QUOTED TEXT →
** begin **

15 December 2013, 19:37

Do you believe in destiny?

I was born in 1973 and grew up in a lower middle class family in Krugersdorp, I had what I would think was a average white South African child’s childhood. I never knew anything about any struggle or anything about apartheid; I knew that I went to school with only white children, and that the black children that I was friends with on our smallholding had to go to their own school. This was because of our different languages is what I thought.

Only once I had left matric and been drafted into the forces did I actually start understanding what was going on in our country, and since it was now 1991, I was with a multiracial intake into the forces so still did not understand exactly what all the fuss was about.

As the next few years rolled by and since I was stationed in Johannesburg during the most violent times of our struggle history I soon learned that it was not just fuss but a very important time in our history and for democratic change, I was stationed at a voting station in 1994 to guard against possible bomb threats as this had been what seems to be the final efforts by a right wing militia to derail our democratic elections.

 All went well and the dawn of the new South Africa was upon us. I remember the highs of watching people that had been oppressed rejoice in the outcome of the elections and that then it was time to move forward and build the nation going forward.

Since the history was all very gently put in the closet with the TRC and the new found cohesion between people in the country I never learned much more about the struggle or the cruelty that many suffered at the hands of secret police and other forces during the struggle.

I did, like I guess many South Africans go to Robben island for the tour of the prison and to stand in Mandela’s cell, and remember the lump in my throat as I stood there thinking of the President I now knew and could not reconcile the fact that this man spent so many years locked away there, and yet is such a gracious, dignified and humble human being.

** end **

Rework the passage on growing up in South Africa, starting with "15 December 2013, 19:37" and going on through "fuss was about.", so that "farm" stands in place of "smallholding".

EXTRACTED MATERIAL →
** begin **

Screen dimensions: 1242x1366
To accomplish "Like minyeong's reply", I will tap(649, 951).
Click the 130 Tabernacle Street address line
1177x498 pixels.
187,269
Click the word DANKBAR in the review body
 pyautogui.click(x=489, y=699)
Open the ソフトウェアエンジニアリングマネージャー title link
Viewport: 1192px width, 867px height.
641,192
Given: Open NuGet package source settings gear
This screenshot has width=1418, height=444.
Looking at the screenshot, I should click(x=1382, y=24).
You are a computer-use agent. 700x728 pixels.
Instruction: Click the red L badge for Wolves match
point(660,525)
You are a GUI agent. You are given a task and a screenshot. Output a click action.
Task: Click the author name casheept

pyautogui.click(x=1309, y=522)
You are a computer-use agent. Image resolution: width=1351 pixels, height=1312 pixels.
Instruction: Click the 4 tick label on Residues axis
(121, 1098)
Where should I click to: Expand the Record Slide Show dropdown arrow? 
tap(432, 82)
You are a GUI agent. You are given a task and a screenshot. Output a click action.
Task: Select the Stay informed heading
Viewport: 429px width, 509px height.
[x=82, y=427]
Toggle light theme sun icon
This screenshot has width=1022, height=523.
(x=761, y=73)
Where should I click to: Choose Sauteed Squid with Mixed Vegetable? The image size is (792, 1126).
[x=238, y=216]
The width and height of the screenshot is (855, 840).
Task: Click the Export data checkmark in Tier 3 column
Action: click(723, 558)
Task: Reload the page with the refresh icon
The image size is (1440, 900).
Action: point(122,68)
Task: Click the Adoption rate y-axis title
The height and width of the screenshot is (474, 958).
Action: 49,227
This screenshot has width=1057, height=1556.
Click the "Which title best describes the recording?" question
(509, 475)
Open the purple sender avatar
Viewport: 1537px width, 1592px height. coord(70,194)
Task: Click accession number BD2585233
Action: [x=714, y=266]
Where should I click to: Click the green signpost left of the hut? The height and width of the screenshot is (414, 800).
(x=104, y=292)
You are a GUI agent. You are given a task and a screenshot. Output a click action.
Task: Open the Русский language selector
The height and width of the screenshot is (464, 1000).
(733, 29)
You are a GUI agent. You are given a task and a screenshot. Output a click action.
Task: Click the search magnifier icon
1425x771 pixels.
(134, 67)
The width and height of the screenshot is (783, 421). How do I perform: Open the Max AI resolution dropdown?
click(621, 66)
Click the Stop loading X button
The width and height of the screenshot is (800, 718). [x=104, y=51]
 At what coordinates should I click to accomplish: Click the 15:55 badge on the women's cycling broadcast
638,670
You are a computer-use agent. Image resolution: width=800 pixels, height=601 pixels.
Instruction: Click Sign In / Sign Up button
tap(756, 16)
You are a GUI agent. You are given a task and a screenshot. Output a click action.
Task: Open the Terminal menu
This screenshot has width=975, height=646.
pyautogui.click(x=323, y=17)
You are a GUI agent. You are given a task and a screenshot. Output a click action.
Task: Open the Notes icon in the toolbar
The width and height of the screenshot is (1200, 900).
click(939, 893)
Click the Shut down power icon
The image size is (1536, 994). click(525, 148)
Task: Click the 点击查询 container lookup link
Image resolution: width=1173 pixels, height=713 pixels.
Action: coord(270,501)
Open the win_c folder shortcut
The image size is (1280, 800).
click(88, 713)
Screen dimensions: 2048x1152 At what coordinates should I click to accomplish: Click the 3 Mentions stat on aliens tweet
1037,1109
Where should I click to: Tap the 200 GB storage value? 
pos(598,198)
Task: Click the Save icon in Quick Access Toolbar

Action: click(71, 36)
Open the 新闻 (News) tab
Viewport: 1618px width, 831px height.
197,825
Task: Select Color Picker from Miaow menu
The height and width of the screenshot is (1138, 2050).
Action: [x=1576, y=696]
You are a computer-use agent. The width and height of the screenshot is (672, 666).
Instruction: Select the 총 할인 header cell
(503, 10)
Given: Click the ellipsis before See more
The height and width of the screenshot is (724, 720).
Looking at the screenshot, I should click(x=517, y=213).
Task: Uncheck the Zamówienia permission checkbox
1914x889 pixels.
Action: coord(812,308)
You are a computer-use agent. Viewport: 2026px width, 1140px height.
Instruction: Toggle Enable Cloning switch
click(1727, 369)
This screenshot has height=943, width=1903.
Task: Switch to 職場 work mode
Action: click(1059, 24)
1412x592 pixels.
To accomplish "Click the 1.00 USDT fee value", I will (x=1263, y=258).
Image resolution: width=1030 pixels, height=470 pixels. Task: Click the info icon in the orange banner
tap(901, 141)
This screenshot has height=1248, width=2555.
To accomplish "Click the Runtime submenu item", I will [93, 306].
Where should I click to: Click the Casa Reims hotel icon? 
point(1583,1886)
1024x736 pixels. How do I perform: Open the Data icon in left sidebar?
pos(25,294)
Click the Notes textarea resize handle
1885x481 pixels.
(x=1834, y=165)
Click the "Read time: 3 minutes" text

** end **

RESPONSE TO THIS EXERCISE →
15 December 2013, 19:37

Do you believe in destiny?

I was born in 1973 and grew up in a lower middle class family in Krugersdorp, I had what I would think was a average white South African child’s childhood. I never knew anything about any struggle or anything about apartheid; I knew that I went to school with only white children, and that the black children that I was friends with on our farm had to go to their own school. This was because of our different languages is what I thought.

Only once I had left matric and been drafted into the forces did I actually start understanding what was going on in our country, and since it was now 1991, I was with a multiracial intake into the forces so still did not understand exactly what all the fuss was about.